Building upon this, the Englers illuminate the role of civil resistance in past social movement successes. They link it with the concept of Moyer’s ‘Movement Action Plan‘, and explain how civil resistance can feed into longer-term power-building. They identify three particular elements that occur “time and again” in effective uprisings: disruption, sacrifice, and escalation. As we consider questions of social movement strategy, the discourse on civil resistance prompts us to reflect and question ideas about the role of civil resistance in creating change.

They identify three particular elements that occur “time and again” in effective uprisings: disruption, sacrifice, and escalation.

The enthusiasm for this book amongst Australian climate activists comes as no surprise. Since the collapse of the Copenhagen climate talks in 2009, there has been a growing recognition of the need both to win more public support and to build a lasting power base to push for action on global warming. Complementing this, there has been an increased intensity of civil resistance, from the iconic and enduring Maules Creek blockade, to the recent mass action at the Newcastle coal port, ‘Breakfree’. Wins, such as the success of the Bentley blockade, provide an indication of what works. Yet with a newly-returned Coalition Government ready to keep propping up the coal industry, there is a hunger to foster the mass participation necessary to stand up to both the Government and the coal industry. And This is an Uprising offers a tantalising glimpse of how civil resistance can be used to achieve just that.

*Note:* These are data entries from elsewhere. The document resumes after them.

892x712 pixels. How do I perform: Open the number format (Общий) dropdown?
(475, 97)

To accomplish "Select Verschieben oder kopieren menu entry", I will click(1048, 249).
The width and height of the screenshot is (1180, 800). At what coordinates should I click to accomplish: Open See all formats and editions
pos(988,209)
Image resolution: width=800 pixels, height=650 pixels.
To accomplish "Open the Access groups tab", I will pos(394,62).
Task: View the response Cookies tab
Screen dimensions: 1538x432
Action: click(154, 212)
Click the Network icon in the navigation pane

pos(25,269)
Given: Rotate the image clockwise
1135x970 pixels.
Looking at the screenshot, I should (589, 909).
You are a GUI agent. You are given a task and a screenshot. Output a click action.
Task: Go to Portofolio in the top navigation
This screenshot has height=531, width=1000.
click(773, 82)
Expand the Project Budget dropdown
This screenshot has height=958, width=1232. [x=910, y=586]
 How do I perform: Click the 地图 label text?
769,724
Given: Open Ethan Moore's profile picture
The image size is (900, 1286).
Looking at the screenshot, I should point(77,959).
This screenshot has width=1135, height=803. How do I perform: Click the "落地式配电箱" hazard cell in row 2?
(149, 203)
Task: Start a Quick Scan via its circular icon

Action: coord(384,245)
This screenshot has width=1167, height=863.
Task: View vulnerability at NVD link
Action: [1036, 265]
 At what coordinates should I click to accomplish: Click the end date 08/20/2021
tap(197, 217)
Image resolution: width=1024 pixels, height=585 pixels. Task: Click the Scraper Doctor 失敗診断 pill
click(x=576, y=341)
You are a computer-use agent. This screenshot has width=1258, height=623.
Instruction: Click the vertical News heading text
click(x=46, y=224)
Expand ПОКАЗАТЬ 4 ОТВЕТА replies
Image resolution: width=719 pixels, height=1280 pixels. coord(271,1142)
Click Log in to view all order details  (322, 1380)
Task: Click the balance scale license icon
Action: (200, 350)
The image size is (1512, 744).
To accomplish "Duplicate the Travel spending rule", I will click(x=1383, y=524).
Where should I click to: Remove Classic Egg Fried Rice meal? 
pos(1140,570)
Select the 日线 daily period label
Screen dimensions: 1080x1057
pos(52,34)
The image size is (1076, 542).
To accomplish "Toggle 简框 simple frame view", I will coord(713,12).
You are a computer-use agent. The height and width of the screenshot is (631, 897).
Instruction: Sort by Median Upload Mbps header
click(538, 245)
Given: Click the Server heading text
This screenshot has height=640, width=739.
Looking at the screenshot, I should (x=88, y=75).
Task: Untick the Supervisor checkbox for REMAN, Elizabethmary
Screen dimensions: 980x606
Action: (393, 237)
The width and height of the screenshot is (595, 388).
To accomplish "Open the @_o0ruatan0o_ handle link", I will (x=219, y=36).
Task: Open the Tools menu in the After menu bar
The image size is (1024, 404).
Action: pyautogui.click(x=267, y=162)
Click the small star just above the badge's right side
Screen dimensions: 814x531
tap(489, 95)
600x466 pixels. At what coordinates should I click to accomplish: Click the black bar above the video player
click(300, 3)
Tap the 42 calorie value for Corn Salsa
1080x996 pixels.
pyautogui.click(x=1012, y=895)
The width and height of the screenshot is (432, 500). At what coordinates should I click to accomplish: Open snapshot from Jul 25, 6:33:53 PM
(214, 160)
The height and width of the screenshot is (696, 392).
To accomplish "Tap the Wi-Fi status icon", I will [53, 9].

This is an Uprising offers us a model for thinking about social change. The point of a model isn’t to be true, but to be useful. The book isn’t a gospel, nor are the authors entirely objective (nor am I). Regardless, the book is a highly useful tool for social change activists. At a time when Australian civil society is confronting seemingly intractable social problems, This is an Uprising not only identifies possible ways forward, but offers useful context and guidance for how this way might be navigated.